A lady awoke one morning and discovered her dog was not moving. She called her vet who asked her to bring the dog in. After a brief examination, the vet pronounced the dog dead.

"Are you sure?" the distraught woman asked. "He was a great family pet. Isn't there anything else you can do?"

The vet paused for a moment and said, "There is one more thing we can do."

He left the room for a moment and came back carrying a large cage with a cat in it. The vet opened the cage door and the cat walked over to the dog.

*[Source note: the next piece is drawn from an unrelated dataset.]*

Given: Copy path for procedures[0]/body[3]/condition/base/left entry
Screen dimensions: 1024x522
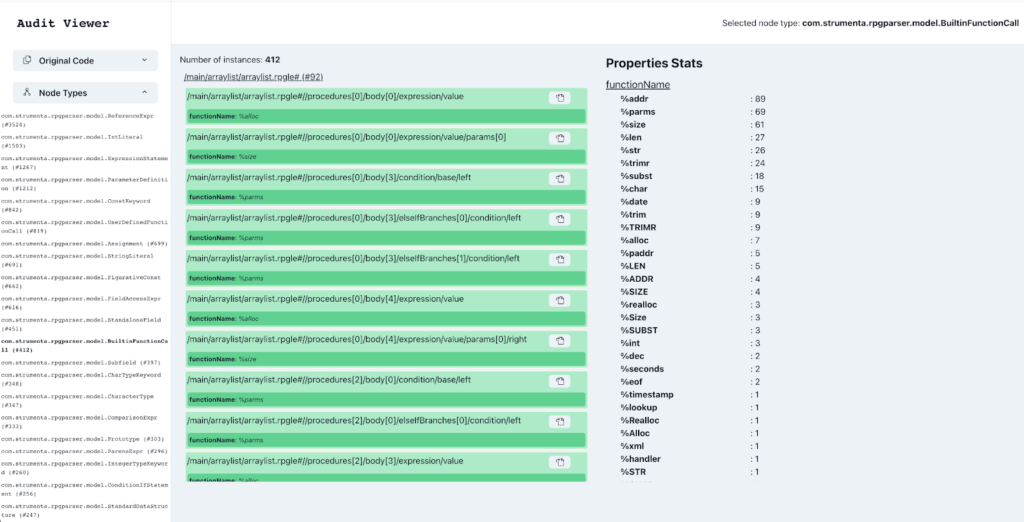Looking at the screenshot, I should tap(561, 178).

The cat sniffed the dog from head to toe and walked back to the cage.

"Well, that confirms it," the vet announced. "Your dog is dead."

Satisfied that the vet had done everything he possibly could, the woman sighed, "How much do I owe you?"

"That will be $330," the vet replied.

"I don't believe it!" screamed the woman. "What did you do that cost $330?"

"Well," the vet replied, "it's $30 for the office visit and $300 for the cat scan."



The driving instructor was giving lessons to an extremely nervous student who panicked whenever another car approached on a particular two-lane road.

One day, however, they got to the same stretch of road and the student remained completely calm.

"This time you're doing fine!" exclaimed the instructor.

"Yes," the novice driver agreed. "Now when I see another car coming, I shut my eyes."



A couple each is reading the paper and the wife says: "This article on overpopulation of the world says that somewhere in the world there is a woman having a baby every four seconds!"

Her husband, wishing not to appear uninterested, said: "I think they ought to find that woman and stop her!"



There was a little guy sitting in a bar, drinking his beer, minding his own business, when all of a sudden this great big dude comes in and knocks him off the bar stool and onto the floor.

The big dude says, "That was a karate chop from Korea."

The little guy thinks "Geez, that was weird," but he gets back up on the stool and starts drinking again when all of a sudden the big dude knocks him down again and says, "That was a judo chop from Japan."

The little guy gets up, brushes himself off and quietly leaves. The little guy is gone for an hour or so before he returns. Without saying a word, he walks up behind the big dude and knocks him off his stool, knocking him out cold!

The little guy looks at the bartender and says, "When he gets up, tell him that was a crowbar from Sears."